[Dataset entries]

-- -- --

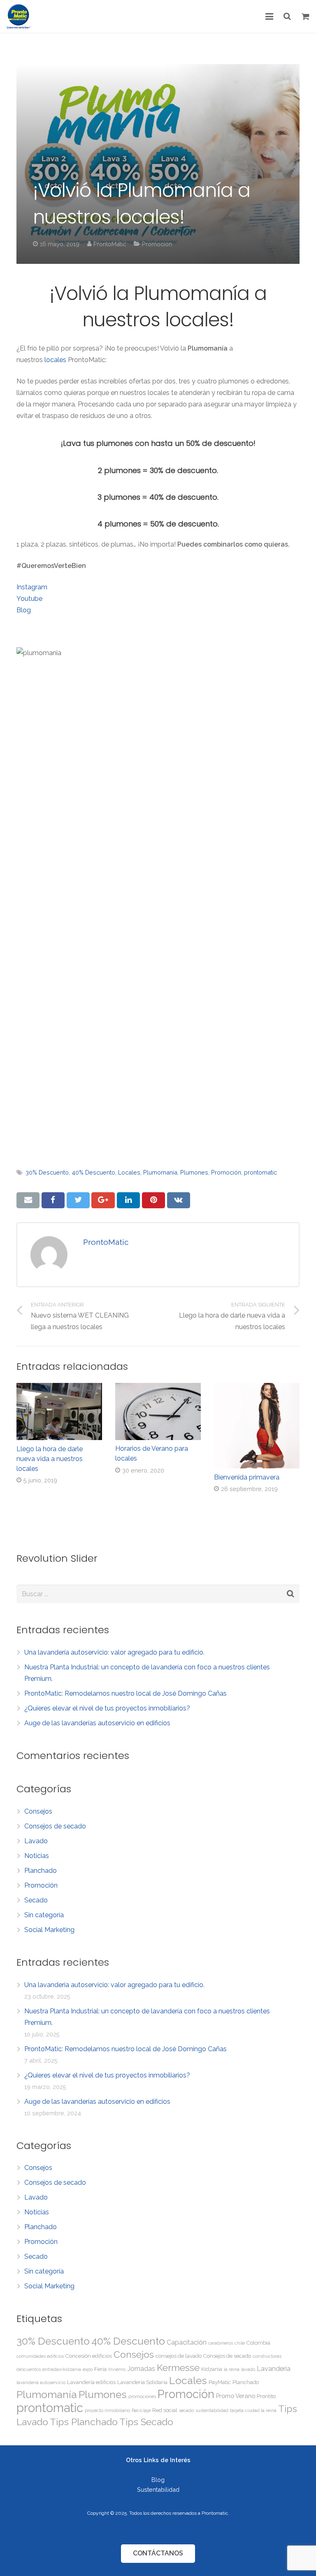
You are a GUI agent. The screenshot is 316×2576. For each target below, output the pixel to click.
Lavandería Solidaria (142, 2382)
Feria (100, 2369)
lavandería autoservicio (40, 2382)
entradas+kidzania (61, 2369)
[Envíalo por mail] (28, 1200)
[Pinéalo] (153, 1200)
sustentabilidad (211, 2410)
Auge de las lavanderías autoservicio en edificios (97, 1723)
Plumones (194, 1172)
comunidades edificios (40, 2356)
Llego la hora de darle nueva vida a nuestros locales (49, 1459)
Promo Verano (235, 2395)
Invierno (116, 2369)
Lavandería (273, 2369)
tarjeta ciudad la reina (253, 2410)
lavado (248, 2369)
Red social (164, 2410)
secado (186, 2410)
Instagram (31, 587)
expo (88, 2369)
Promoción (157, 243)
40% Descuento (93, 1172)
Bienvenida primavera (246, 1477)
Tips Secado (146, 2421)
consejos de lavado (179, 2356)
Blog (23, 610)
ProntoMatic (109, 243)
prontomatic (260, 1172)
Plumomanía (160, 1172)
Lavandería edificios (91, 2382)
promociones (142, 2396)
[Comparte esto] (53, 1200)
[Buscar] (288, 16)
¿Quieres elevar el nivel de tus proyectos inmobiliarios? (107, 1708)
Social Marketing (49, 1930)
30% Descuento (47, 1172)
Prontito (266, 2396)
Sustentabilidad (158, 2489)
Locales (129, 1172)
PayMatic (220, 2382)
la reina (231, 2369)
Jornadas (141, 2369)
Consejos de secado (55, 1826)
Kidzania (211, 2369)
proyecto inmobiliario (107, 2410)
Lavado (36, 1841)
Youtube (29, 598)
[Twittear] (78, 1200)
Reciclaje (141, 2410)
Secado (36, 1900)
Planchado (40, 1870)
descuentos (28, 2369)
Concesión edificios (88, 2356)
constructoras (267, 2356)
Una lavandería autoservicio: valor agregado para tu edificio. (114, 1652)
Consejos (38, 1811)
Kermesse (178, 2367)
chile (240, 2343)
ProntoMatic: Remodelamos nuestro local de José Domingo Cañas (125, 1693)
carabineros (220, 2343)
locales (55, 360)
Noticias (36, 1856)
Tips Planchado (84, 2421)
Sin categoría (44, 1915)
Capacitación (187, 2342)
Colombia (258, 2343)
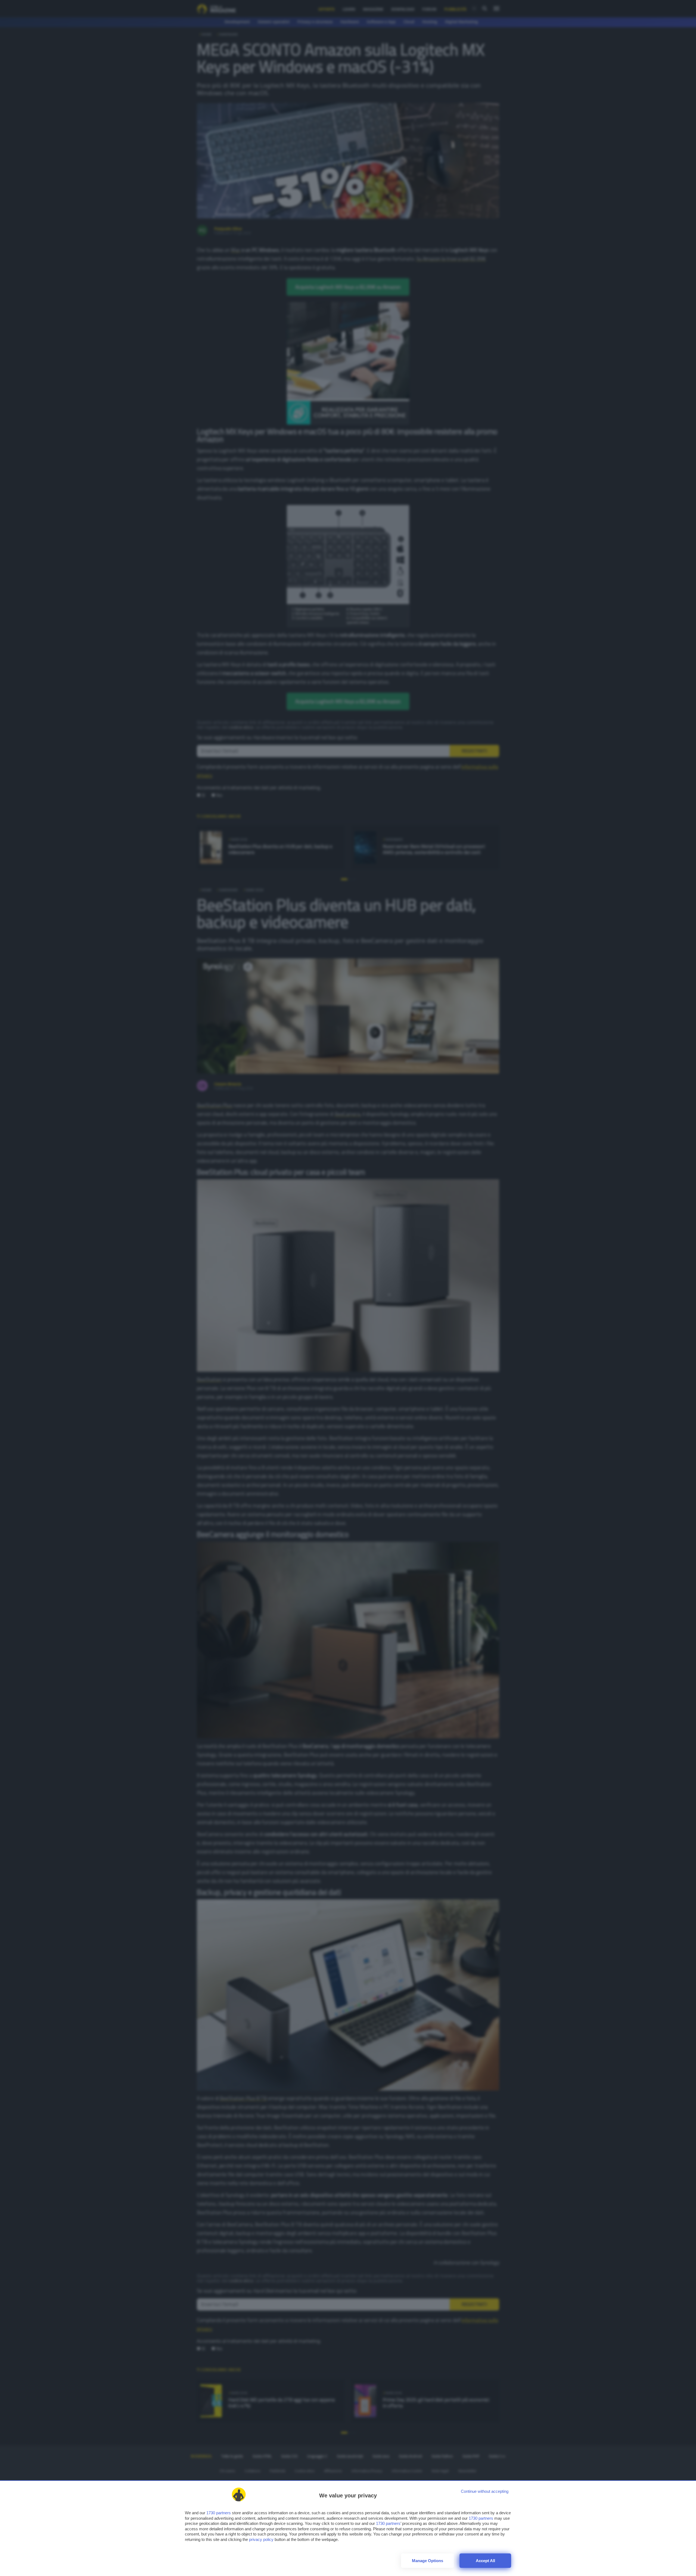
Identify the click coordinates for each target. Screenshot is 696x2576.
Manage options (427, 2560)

-- -- --

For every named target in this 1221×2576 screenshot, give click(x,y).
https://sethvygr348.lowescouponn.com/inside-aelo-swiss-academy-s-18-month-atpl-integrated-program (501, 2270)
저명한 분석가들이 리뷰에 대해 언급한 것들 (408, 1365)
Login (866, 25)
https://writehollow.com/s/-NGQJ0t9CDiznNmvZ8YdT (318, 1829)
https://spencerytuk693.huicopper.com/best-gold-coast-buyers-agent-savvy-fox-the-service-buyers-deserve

-- -- --

> _GOAL OF THE EXERCISE_
Beginning with the line above that contains "You are a GUI", copy each line exactly up to and including the line that contains "ProntoMatic (109, 243)", and go no further.

> _ANSWER TO THIS TASK_
You are a GUI agent. The screenshot is 316×2576. For each target below, output the pixel to click.
Lavandería Solidaria (142, 2382)
Feria (100, 2369)
lavandería autoservicio (40, 2382)
entradas+kidzania (61, 2369)
[Envíalo por mail] (28, 1200)
[Pinéalo] (153, 1200)
sustentabilidad (211, 2410)
Auge de las lavanderías autoservicio en edificios (97, 1723)
Plumones (194, 1172)
comunidades edificios (40, 2356)
Llego la hora de darle nueva vida a nuestros locales (49, 1459)
Promo Verano (235, 2395)
Invierno (116, 2369)
Lavandería (273, 2369)
tarjeta ciudad la reina (253, 2410)
lavado (248, 2369)
Red social (164, 2410)
secado (186, 2410)
Instagram (31, 587)
expo (88, 2369)
Promoción (157, 243)
40% Descuento (93, 1172)
Bienvenida primavera (246, 1477)
Tips Secado (146, 2421)
consejos de lavado (179, 2356)
Blog (23, 610)
ProntoMatic (109, 243)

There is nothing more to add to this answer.